▸ Fragment tekstu

Trwa ładowanie...
Zaloguj
Notowania
Przejdź na

Hodowcy ryb przeciwko nowemu Prawu wodnemu; mają wsparcie marszałków

6
Podziel się:

Przedstawiciele hodowców ryb, sprzeciwiający się regulacjom proponowanym w projekcie nowego Prawa wodnego, zorganizowali w środę pikietę w Podzamczu k. Ogrodzieńca (śląskie), gdzie obradował Konwent Marszałków. Samorządowcy zapewnili o wsparciu postulatów hodowców.

Hodowcy ryb przeciwko nowemu Prawu wodnemu; mają wsparcie marszałków
(MARCIN RUTKIEWICZ/REPORTER)

Chodzi m.in. o proponowane opłaty za pobór wód oraz za zrzucanie ścieków czy proponowany obowiązek instalowania liczników poboru wody dla gospodarstw hodowli ryb. Ich przedstawiciele argumentowali, że spowodowałoby to drastyczny wzrost kosztów, a w efekcie nieopłacalność produkcji. "Ratujmy stawy i przyrodę - zero opłat za wodę" - napisali protestujący na transparencie.

▸ Surowe dane
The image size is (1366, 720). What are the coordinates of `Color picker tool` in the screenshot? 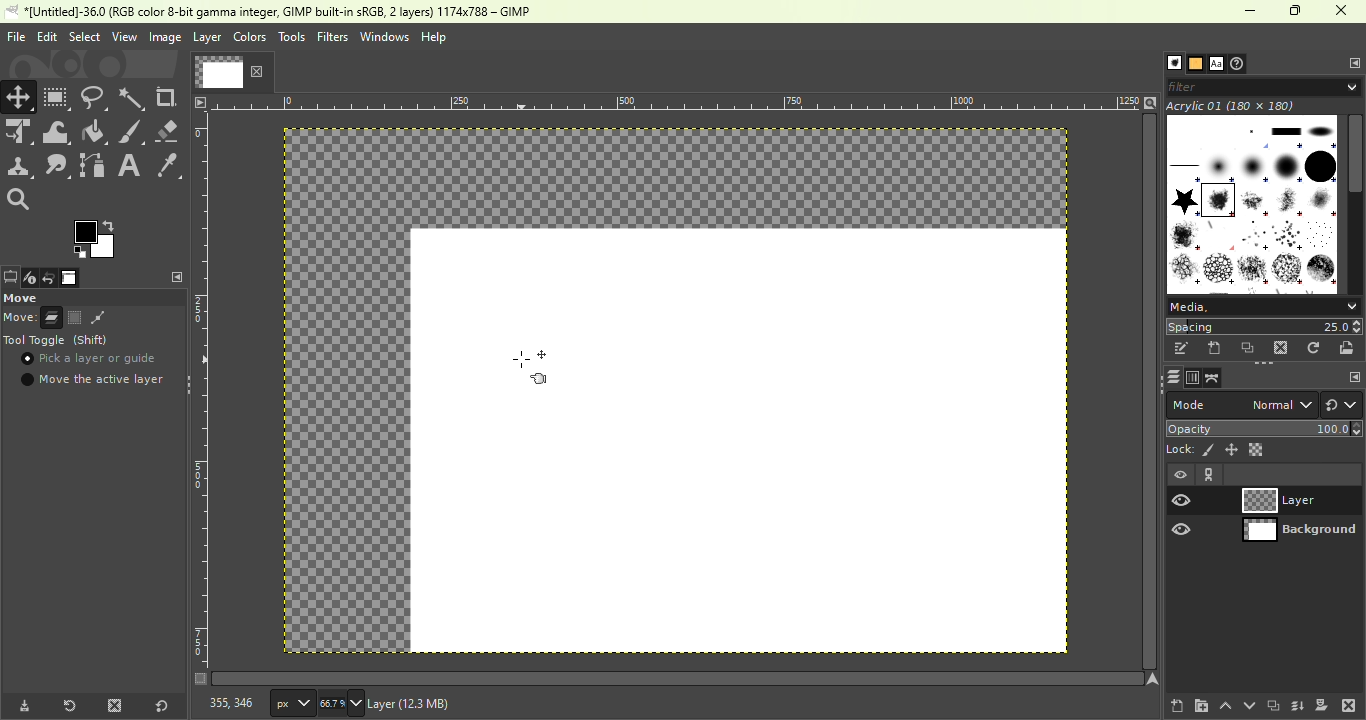 It's located at (168, 164).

▸ Krótkie ćwiczenie
Wypisz z artykułu o proteście hodowców ryb dosłownie fragment od słów „Trwa ładowanie...” aż do słów „(MARCIN RUTKIEWICZ/REPORTER)” włącznie.

▸ Pełna odpowiedź
Trwa ładowanie...
Zaloguj
Notowania
Przejdź na

Hodowcy ryb przeciwko nowemu Prawu wodnemu; mają wsparcie marszałków

6
Podziel się:

Przedstawiciele hodowców ryb, sprzeciwiający się regulacjom proponowanym w projekcie nowego Prawa wodnego, zorganizowali w środę pikietę w Podzamczu k. Ogrodzieńca (śląskie), gdzie obradował Konwent Marszałków. Samorządowcy zapewnili o wsparciu postulatów hodowców.

Hodowcy ryb przeciwko nowemu Prawu wodnemu; mają wsparcie marszałków
(MARCIN RUTKIEWICZ/REPORTER)